Date of Award
7-18-2024
Document Type
Dissertation
Degree Name
Doctor of Philosophy (PhD)
Department
Chemistry
First Advisor
Chae Yi
Second Advisor
William Donaldson
Third Advisor
Adam Fiedler
Abstract
Transition metal catalyzed C–H and C–N functionalization methods have emerged as an innovative tool for designing efficient synthesis of fine chemicals by using readily available starting materials without the formation of wasteful byproducts. One of the paramount challenges in C–H functionalization research field has been to promote regio- and stereoselective C–H bond activation on saturated hydrocarbon substrates. While much progress has been achieved on promoting selective sp2 C–H activation reactions on unsaturated hydrocarbon substrates in the past decades, catalytic sp3 C–H bond and functionalization methods on saturates hydrocarbon substrates remain as the frontier topic of C–H functionalization research. The well-defined cationic Ru–H complex with a benzoquinone ligand was found to be an effective catalytic system for the dehydrative sp3 C–H coupling reaction of indoles with enones to form 3,5-disubstituted carbazole products.

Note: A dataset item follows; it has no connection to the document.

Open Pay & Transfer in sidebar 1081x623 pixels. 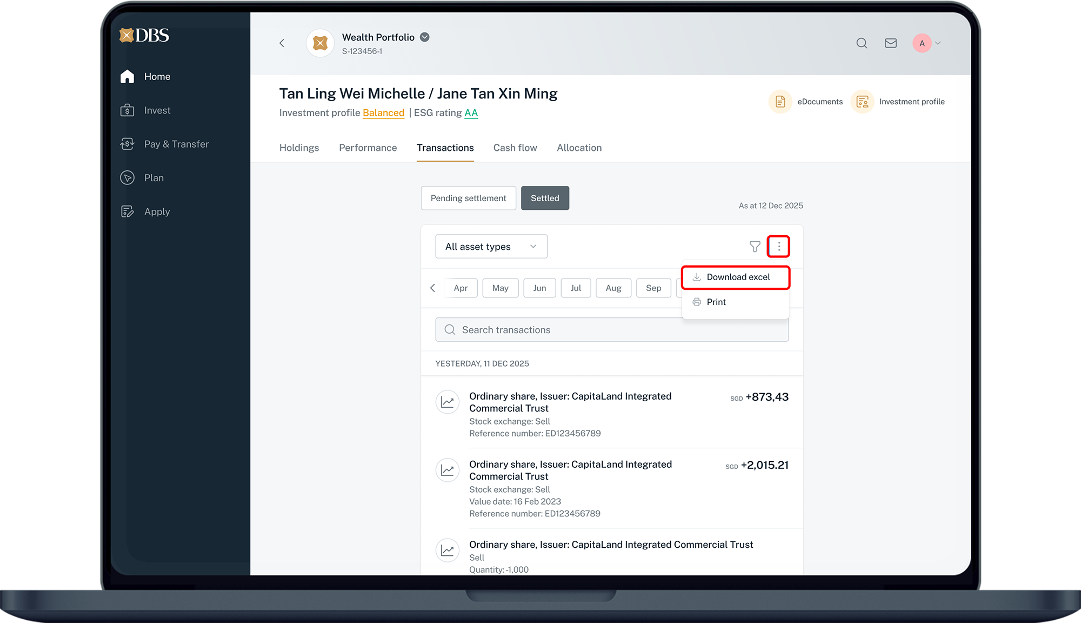[176, 144]
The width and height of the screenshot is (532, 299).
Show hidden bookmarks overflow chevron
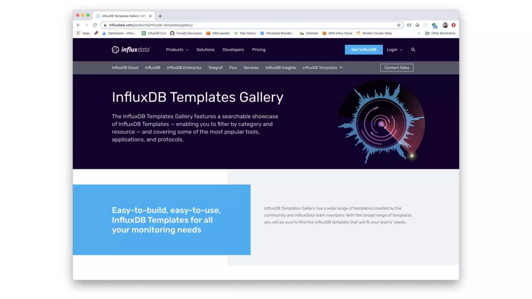coord(418,33)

The analogous coupling of 2-alkylindoles with linear enones bearing cyclic olefinic group afforded tetracyclic carbazole products. The combined experimental and DFT calculations uncovered a mechanism of the coupling reaction via an initial coupling of indole and enone substrates, the rate-limiting heterolytic sp3 C–H activation step, and the subsequent cyclization and dehydration steps. We devised a Ru-catalyzed deaminative coupling method for 2-aminoaryl aldehydes and ketones with readily available branched amine substrates, which efficiently leads to a regioselective synthesis of 2-substituted and 2,4-disubstituted quinoline derivatives. We have been able to synthesize a number of biologically active quinoline derivatives, including graveolinine and a triplex DNA intercalator by using the catalytic method. The preliminary kinetic and mechanistic studies indicate that the reaction proceeds via the coupling between initially formed imine and 2-aminoarylimine substrates, in which the C–N bond cleavage is the rate-determining step of the coupling reaction. We also developed a catalytic synthesis of 3-substituted flavanone and 3,3-disubstituted quinazolinone derivatives from the deaminative coupling reaction of 2-hydroxyaryl ketones and 2′-aminobenzamides with simple amines. The kinetic data supported a reaction mechanism via an intramolecular [1,3]-carbon migration of the initially formed imine followed by the imine-to-allylamine isomerization and the cyclization (C–O bond formation) steps.